March 3, 2026 · Updated March 3, 2026 · 9 min read

How to pick the right load balancing algorithm, where to place balancers, and when a single load balancer becomes the bottleneck.

Definition

Load balancing distributes incoming network traffic across multiple servers so that no single machine becomes a bottleneck, improving throughput, latency, and fault tolerance.

Implementation Checklist

  • Decide between Layer 4 (TCP/UDP) and Layer 7 (HTTP) balancing based on whether you need content-aware routing.
  • Enable active health checks with a dedicated /health endpoint rather than relying on passive failure detection.
  • Use weighted round robin when backend instances have different capacities rather than assuming uniform hardware.
  • Plan for load balancer redundancy. A single LB is a single point of failure; pair with DNS failover or floating IP.

Placement Matters More Than Algorithm

Most debates about load balancing focus on the algorithm. But placement is the higher-leverage decision. A load balancer between the client and web tier handles different concerns than one between the web tier and a database pool.

At the edge, you need SSL termination and DDoS absorption. Between internal services, you need low-latency health checking and connection pooling. Design each layer independently.

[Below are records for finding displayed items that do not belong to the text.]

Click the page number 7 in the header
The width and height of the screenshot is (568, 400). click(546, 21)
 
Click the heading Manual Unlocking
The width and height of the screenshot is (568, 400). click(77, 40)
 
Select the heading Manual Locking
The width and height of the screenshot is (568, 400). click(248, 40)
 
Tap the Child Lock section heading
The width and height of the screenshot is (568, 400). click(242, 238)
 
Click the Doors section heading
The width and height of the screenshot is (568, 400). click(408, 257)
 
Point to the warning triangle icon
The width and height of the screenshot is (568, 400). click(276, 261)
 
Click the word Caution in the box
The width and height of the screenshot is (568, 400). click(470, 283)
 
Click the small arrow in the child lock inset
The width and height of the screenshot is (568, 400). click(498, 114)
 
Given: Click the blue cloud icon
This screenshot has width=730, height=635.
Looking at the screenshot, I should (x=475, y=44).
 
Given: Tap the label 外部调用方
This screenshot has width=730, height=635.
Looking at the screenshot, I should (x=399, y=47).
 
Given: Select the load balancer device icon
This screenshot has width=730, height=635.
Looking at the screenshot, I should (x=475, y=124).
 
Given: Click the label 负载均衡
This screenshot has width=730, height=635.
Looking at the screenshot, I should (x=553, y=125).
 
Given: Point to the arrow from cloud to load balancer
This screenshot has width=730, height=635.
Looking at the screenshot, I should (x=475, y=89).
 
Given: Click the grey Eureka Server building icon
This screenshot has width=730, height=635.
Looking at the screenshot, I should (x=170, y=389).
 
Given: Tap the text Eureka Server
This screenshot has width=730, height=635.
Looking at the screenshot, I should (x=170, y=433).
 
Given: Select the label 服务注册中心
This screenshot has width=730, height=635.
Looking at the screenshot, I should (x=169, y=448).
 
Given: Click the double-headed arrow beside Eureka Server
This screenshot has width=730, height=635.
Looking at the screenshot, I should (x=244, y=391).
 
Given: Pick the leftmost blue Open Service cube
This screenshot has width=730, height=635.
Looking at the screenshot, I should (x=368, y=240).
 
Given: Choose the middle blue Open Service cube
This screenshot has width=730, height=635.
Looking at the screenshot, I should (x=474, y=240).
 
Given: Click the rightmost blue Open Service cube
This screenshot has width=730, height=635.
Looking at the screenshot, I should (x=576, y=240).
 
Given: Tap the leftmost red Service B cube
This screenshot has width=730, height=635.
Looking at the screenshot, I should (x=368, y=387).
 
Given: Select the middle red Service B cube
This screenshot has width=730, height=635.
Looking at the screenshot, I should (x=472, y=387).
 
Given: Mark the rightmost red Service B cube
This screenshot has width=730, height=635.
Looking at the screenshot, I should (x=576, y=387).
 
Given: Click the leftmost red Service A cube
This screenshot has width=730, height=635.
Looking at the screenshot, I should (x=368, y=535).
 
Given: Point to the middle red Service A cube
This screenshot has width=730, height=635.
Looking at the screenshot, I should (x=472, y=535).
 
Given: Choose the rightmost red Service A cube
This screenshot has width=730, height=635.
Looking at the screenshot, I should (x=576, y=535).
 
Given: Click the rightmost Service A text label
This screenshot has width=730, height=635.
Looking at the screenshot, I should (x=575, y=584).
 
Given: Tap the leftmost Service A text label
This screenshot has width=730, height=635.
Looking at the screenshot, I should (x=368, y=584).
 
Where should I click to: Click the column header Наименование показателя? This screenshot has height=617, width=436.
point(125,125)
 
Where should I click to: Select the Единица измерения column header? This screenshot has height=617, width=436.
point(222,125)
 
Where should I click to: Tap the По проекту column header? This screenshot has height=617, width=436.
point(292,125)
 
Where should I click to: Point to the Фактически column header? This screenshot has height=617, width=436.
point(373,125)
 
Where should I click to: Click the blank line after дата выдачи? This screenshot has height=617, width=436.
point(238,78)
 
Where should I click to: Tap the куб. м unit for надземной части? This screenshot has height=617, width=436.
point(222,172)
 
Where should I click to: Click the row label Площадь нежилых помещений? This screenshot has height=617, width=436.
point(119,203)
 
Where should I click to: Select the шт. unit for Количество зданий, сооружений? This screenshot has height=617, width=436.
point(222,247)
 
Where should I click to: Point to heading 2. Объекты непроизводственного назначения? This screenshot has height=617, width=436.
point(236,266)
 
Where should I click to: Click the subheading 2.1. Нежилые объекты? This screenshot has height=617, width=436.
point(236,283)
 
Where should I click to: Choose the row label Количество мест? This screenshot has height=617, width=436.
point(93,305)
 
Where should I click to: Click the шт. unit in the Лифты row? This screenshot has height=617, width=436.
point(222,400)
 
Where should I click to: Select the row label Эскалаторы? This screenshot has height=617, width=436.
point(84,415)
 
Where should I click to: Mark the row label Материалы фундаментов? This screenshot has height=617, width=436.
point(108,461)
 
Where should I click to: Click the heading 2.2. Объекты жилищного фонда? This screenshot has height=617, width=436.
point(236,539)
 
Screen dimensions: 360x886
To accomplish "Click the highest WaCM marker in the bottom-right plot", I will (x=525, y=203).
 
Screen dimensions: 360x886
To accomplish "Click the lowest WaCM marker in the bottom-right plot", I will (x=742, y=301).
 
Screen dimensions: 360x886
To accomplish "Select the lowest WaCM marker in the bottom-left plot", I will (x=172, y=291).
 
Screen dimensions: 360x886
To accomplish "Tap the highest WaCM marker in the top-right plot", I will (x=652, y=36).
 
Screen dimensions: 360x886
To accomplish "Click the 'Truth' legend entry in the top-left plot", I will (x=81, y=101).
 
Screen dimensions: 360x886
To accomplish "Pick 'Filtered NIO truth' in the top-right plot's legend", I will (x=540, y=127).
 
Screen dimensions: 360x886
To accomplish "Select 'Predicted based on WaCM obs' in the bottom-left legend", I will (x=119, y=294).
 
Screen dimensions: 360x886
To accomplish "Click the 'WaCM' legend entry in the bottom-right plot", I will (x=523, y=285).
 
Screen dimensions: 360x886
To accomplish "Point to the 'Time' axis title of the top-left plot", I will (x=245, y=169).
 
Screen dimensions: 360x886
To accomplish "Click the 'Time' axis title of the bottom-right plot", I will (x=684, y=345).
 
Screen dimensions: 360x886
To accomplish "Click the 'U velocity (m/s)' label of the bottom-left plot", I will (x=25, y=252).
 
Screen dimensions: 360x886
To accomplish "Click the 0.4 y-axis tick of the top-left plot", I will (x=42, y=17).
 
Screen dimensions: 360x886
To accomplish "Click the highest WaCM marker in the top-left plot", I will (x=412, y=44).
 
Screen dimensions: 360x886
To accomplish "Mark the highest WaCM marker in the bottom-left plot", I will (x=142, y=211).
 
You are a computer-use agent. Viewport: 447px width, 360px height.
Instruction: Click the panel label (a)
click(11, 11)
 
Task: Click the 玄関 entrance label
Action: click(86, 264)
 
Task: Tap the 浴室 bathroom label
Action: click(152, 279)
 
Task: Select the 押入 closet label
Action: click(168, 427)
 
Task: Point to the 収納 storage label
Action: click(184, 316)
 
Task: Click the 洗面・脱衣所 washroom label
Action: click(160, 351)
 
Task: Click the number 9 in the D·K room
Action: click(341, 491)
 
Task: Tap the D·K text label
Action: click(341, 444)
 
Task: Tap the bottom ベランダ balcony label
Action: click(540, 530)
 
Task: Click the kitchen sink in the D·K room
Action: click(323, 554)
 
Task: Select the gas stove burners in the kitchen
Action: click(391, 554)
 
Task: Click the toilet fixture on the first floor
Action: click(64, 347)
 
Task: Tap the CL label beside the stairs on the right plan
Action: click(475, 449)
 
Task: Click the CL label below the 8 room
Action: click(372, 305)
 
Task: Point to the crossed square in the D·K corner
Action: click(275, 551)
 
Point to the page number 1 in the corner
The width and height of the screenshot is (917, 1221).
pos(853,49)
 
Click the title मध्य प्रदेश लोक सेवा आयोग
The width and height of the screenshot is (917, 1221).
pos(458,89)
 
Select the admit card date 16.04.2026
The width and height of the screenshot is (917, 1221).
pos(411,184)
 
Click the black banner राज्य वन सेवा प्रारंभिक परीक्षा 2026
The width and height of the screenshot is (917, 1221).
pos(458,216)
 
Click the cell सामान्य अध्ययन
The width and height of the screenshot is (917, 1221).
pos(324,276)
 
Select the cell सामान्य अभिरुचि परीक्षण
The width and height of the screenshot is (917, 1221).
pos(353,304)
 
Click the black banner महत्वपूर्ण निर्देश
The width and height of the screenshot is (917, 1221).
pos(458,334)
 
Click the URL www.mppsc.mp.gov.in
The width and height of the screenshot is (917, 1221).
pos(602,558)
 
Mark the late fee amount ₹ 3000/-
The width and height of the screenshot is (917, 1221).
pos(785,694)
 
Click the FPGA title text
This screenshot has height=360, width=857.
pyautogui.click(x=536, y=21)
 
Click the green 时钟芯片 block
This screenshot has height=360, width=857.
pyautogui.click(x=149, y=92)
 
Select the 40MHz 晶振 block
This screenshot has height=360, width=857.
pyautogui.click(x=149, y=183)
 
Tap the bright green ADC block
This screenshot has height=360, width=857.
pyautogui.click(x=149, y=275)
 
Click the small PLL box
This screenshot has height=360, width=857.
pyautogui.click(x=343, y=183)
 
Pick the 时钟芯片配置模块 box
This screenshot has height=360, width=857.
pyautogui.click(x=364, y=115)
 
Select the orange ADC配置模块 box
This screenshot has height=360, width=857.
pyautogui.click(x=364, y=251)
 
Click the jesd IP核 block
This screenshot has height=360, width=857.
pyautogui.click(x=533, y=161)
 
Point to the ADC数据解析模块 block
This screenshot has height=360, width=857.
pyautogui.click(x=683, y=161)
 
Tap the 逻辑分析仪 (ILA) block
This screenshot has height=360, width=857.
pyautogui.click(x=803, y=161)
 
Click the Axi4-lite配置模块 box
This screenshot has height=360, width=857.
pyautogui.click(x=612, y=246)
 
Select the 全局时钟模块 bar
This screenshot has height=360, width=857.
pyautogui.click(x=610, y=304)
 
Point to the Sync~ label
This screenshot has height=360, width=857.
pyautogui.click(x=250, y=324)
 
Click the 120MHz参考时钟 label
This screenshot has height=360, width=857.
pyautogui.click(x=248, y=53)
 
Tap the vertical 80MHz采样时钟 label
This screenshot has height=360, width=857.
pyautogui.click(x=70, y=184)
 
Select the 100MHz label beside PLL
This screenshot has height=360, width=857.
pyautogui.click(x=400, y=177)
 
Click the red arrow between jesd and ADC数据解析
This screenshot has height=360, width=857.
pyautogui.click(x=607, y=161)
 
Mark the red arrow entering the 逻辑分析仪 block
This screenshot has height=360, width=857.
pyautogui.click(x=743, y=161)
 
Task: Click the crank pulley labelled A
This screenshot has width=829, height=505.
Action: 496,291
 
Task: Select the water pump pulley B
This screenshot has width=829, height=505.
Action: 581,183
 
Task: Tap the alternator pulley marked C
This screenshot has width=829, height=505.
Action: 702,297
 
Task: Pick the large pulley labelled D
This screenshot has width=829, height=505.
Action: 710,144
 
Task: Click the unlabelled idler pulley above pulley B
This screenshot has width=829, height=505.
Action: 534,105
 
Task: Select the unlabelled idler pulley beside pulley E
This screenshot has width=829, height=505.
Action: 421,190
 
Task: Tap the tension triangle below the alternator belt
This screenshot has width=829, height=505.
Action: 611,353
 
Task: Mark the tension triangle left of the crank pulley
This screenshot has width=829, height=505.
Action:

Health Checks: The Silent Reliability Lever

A load balancer that sends traffic to a crashed server is worse than no load balancer at all. Configure active health checks with a short interval (5-10s) and a low failure threshold (2-3 consecutive failures).

Use deep health checks that verify the application can actually serve requests (e.g. test a DB query) rather than just checking if the port is open. Shallow checks miss application-level failures.

Tradeoff Table

DecisionSpeed-First OptionReliability-First OptionRecommended When
Round Robin vs Least ConnectionsRound robin is simple, predictable, zero stateLeast connections adapts to slow backends and variable request costUse least connections when request processing times vary widely (e.g. mixed read/write APIs)
Layer 4 vs Layer 7L4 is faster, lower overhead, protocol-agnosticL7 enables path-based routing, header inspection, SSL terminationUse L7 when you need sticky sessions, A/B routing, or WebSocket upgrade awareness
Single LB vs Global LB (Anycast/GeoDNS)Single LB is simpler to operate and debugGlobal LB routes users to nearest region, survives regional outagesAdd global LB when you serve users in multiple continents or need regional failover

Practice Next

Load Balancing Topic Hub

Definitions, strategies, and implementation patterns for load balancing.

Load Balancing Lab

Practice configuring load balancers and observing traffic distribution in the interactive lab.

Challenges

  • RideFlow 1 - City Launch

    Design a rideshare platform where load balancing is critical for dispatching requests.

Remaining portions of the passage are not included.